(Given text begins)

Finished handmaidens tale. Was curious about how it matched up with the series and it matches fairly close but is way shorter chronologically and there isn’t much there really in way of a story to be honest. Supposedly the new novel is based fifteen years later and will really flesh out the Gilead world and history hopefully.

Finished testaments the handmaids sequel. It was good and I blew through it but nothing much different from the original.

Just finished Misery by Stephen King.

I skimmed a lot of the meta book in book content especially where he starts leaving out the n’s.

There’s one particular scene that is super fucked up and left me kinda squirming randomly for a few days when I’d think about here and there.

Recommended reading - quite easy to rip through and although the content is dark I found myself connecting with both Paul and Annie.

Alma Katsu’s The Hunger is a smashing great read if you want some spooky Halloween shit.

I picked up misery and knocked it out in a week or so, enjoyed it. Didn’t like the book within the book parts and def skimmed those as well

Thoroughly enjoyed Misery the movie when it came out as well.

I just spent a night re-reading Mark Waid’s Irredeemable and Incorruptible. I’m curious if anyone here reads stuff like that.

My wife watches a bunch of shows on ID, and its astounding just how many guilty people will talk to the police for hours without a lawyer, and how many innocent people who are being looked at as a suspect will as well. I told her, if anything were to ever happen to you, I would look so fucking guilty because I wouldn’t say a single word outside of “lawyer” if the cops came to talk to me.

(Given text ends)
(Data block begins)

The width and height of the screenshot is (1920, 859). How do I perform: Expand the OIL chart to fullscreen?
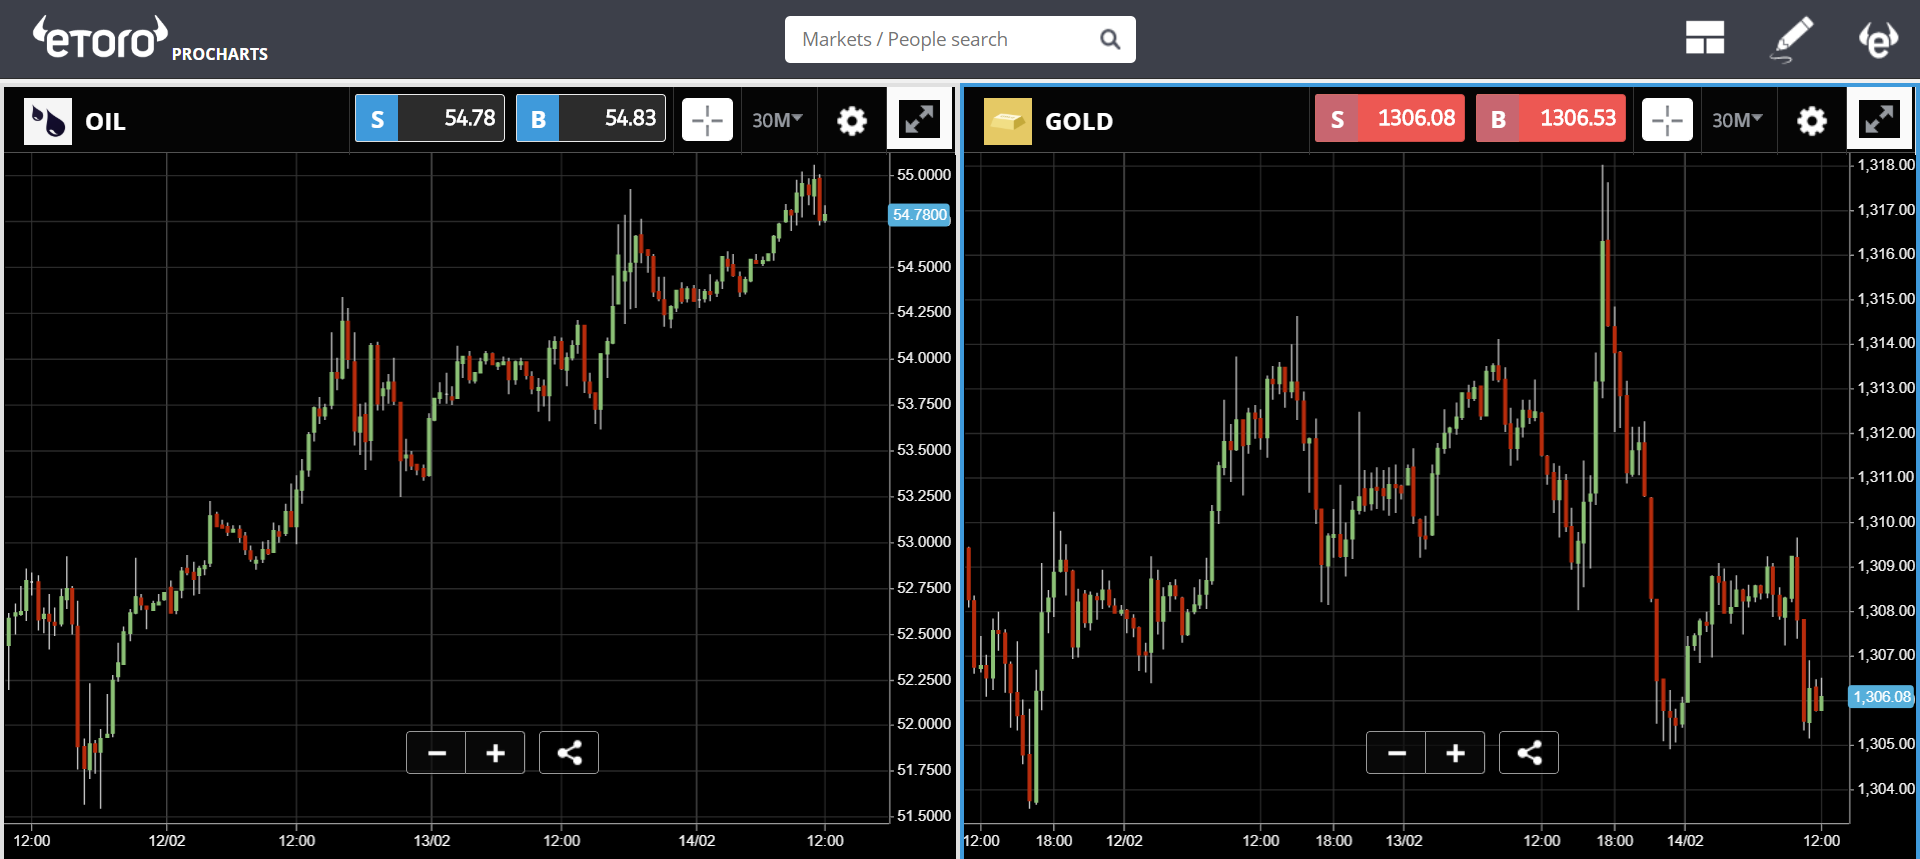coord(919,120)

(Data block ends)

*Apply what you read:*
A – Repeat the reading thread word for word from "Thoroughly enjoyed Misery" to "talk to me.".
B – In the reading thread, which book is recommended for spooky Halloween reading?

*Responses by item number:*
A –
Thoroughly enjoyed Misery the movie when it came out as well.

I just spent a night re-reading Mark Waid’s Irredeemable and Incorruptible. I’m curious if anyone here reads stuff like that.

My wife watches a bunch of shows on ID, and its astounding just how many guilty people will talk to the police for hours without a lawyer, and how many innocent people who are being looked at as a suspect will as well. I told her, if anything were to ever happen to you, I would look so fucking guilty because I wouldn’t say a single word outside of “lawyer” if the cops came to talk to me.

B – Alma Katsu's The Hunger.